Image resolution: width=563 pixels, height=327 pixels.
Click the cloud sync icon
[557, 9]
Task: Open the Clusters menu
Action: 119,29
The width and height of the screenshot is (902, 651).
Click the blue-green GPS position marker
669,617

---

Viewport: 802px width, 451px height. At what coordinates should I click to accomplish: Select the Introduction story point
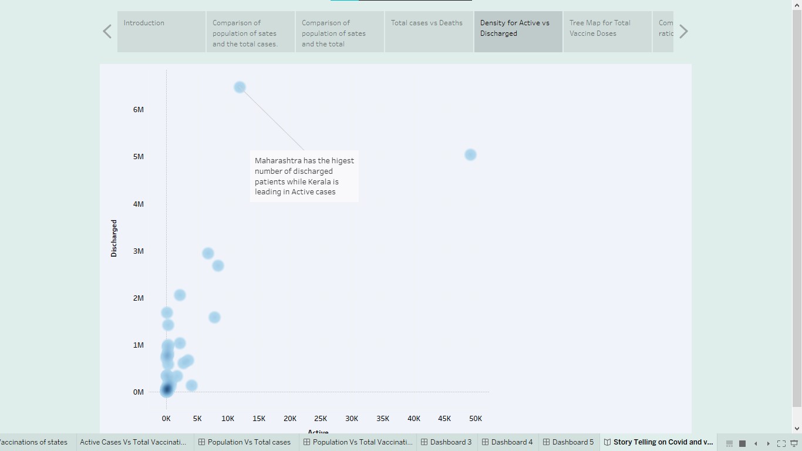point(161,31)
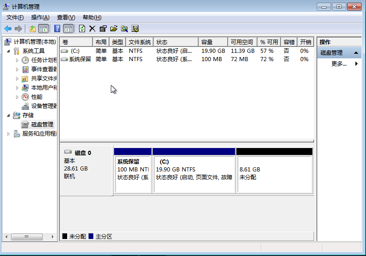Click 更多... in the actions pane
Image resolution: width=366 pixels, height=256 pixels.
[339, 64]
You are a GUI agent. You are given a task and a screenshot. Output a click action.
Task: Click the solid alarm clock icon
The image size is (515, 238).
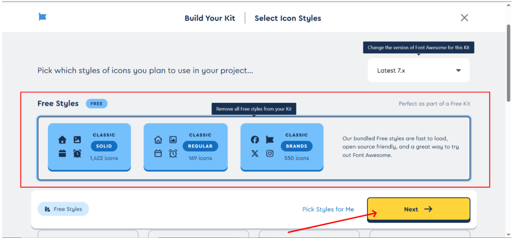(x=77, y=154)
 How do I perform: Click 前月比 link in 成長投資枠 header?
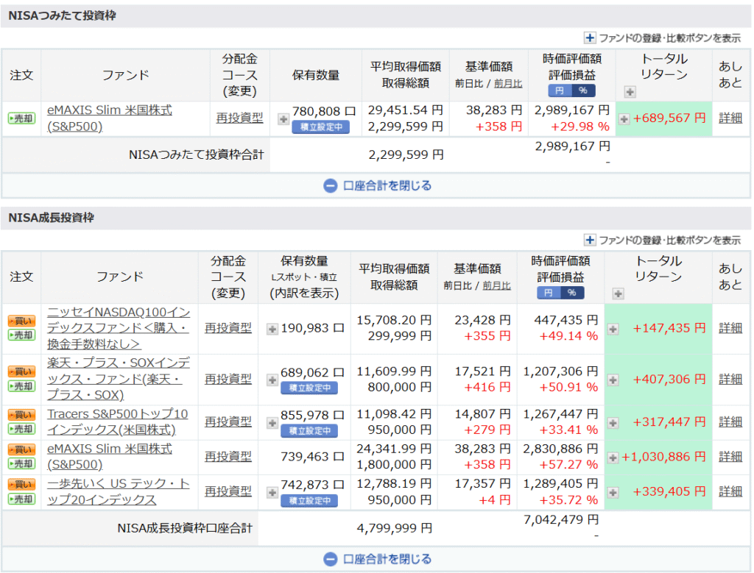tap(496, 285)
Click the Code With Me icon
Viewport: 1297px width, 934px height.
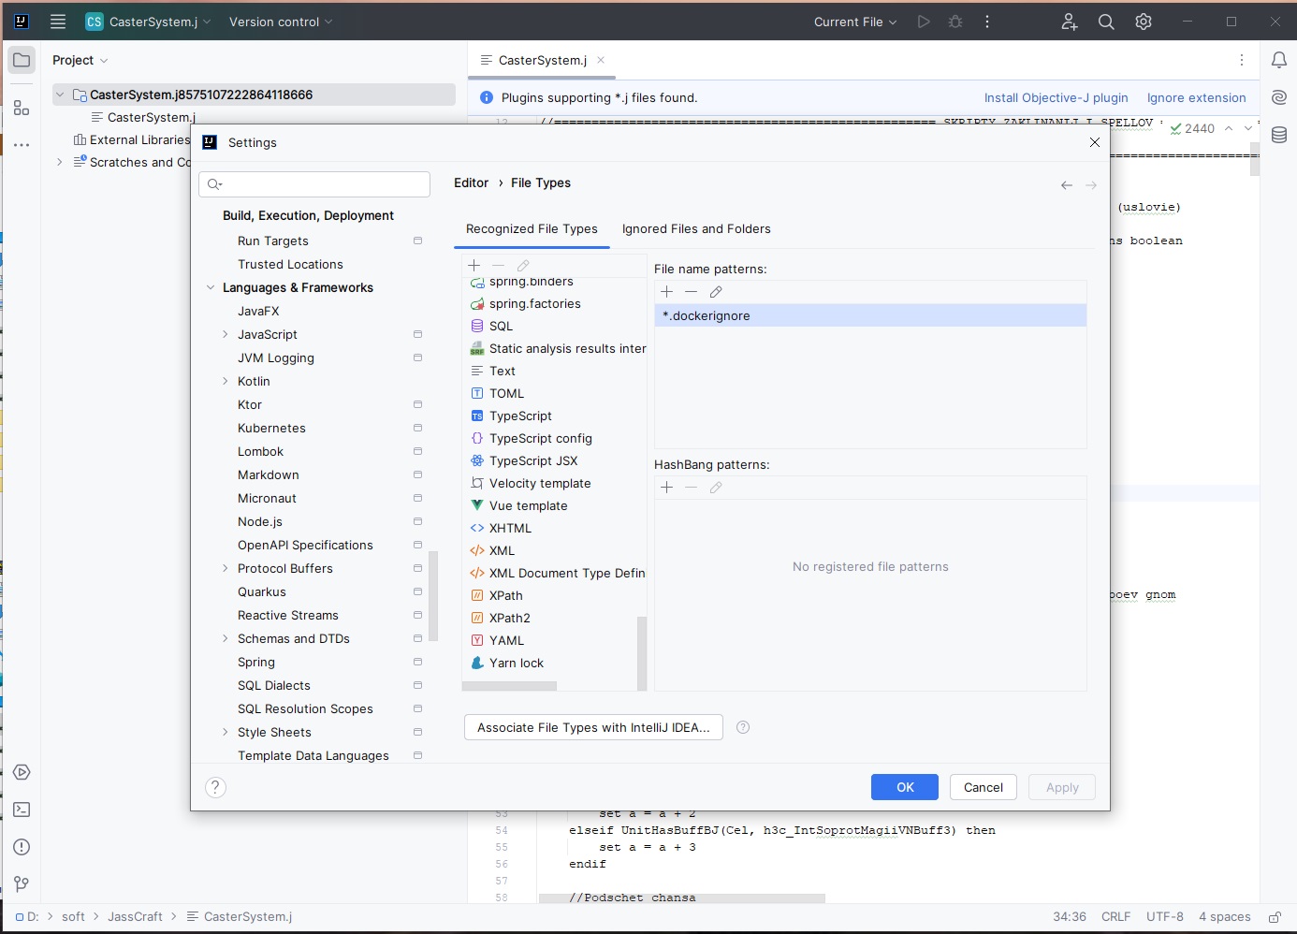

— Exercise brief —
Check each line of the records for the string "screenshot" and copy those that have it.

— Task result —
The width and height of the screenshot is (902, 651).
You are a GUI agent. You are given a task and a screenshot. Output a click action.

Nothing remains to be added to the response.